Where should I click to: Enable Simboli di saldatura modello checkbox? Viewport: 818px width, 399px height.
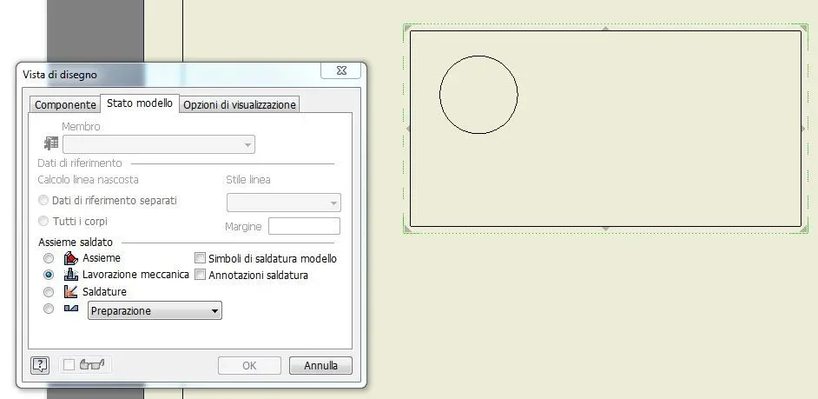pyautogui.click(x=200, y=258)

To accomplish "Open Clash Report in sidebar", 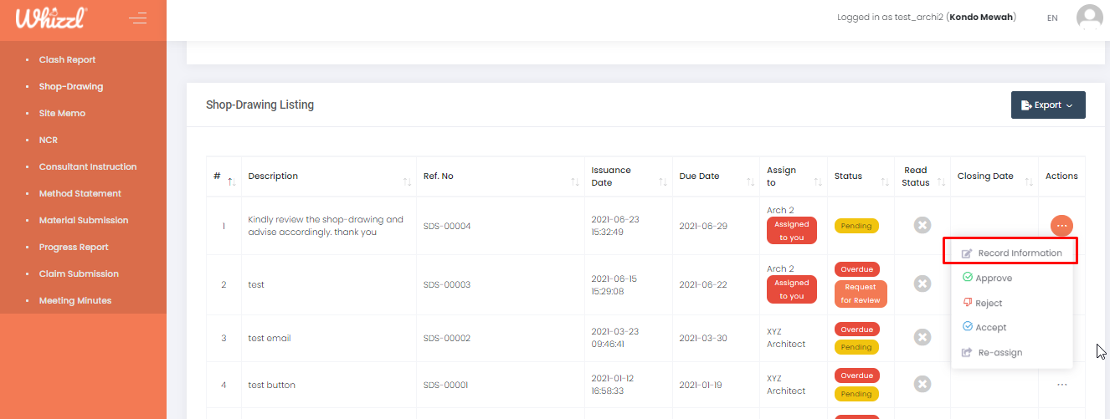I will point(67,59).
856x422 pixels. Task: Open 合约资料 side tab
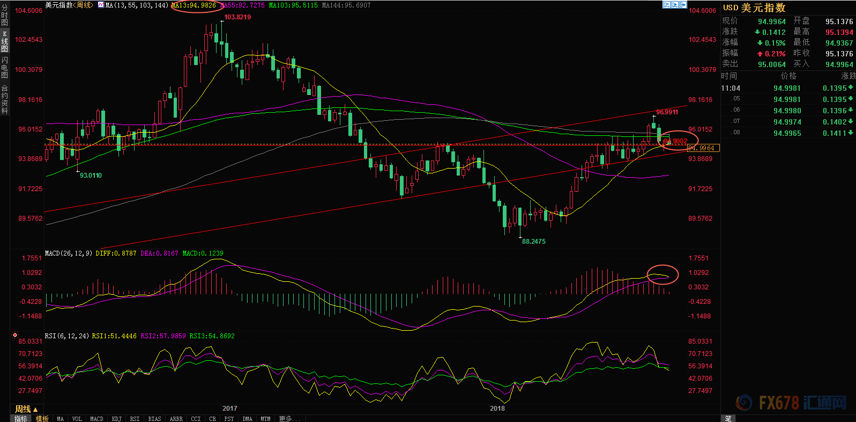point(5,99)
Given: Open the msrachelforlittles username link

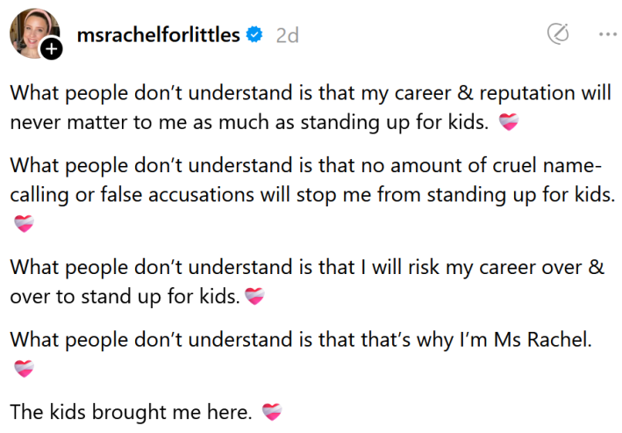Looking at the screenshot, I should click(x=159, y=35).
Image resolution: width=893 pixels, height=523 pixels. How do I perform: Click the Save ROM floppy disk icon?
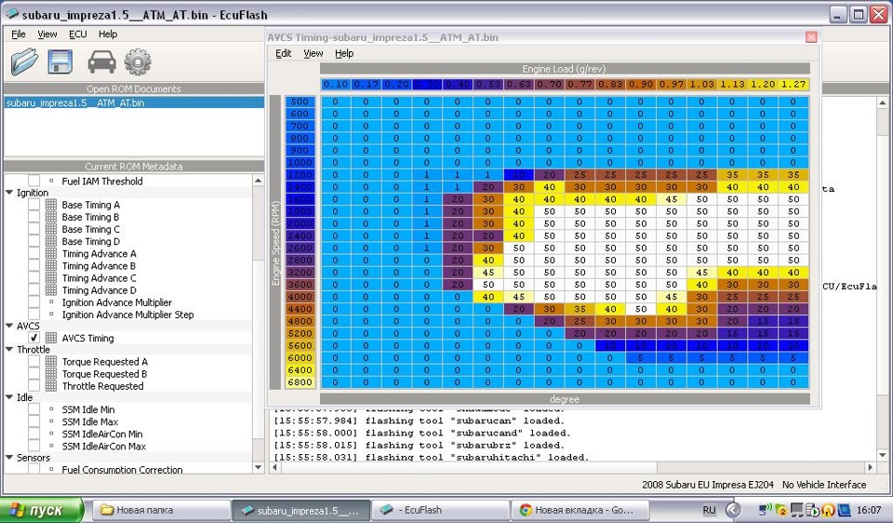(60, 61)
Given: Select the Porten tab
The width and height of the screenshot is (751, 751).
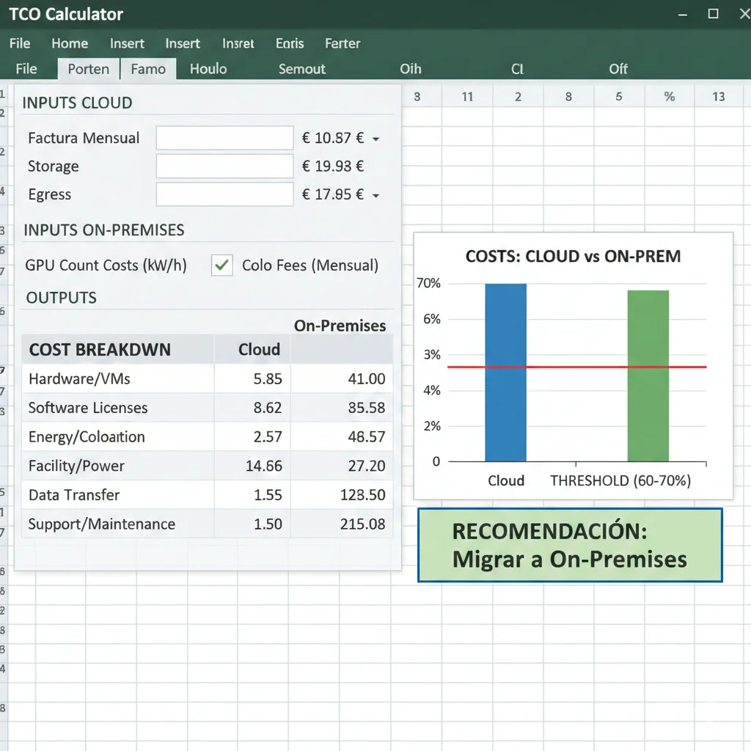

# Aim of the task
Would you please copy, exactly and only, the lines from the one with "Given: Open the" through the end of the entries above, skipping every picture?

# The answer
Given: Open the msrachelforlittles username link

Looking at the screenshot, I should click(x=159, y=35).
Image resolution: width=893 pixels, height=523 pixels. How do I perform: Click the Save ROM floppy disk icon?
(60, 61)
Given: Select the Porten tab
The width and height of the screenshot is (751, 751).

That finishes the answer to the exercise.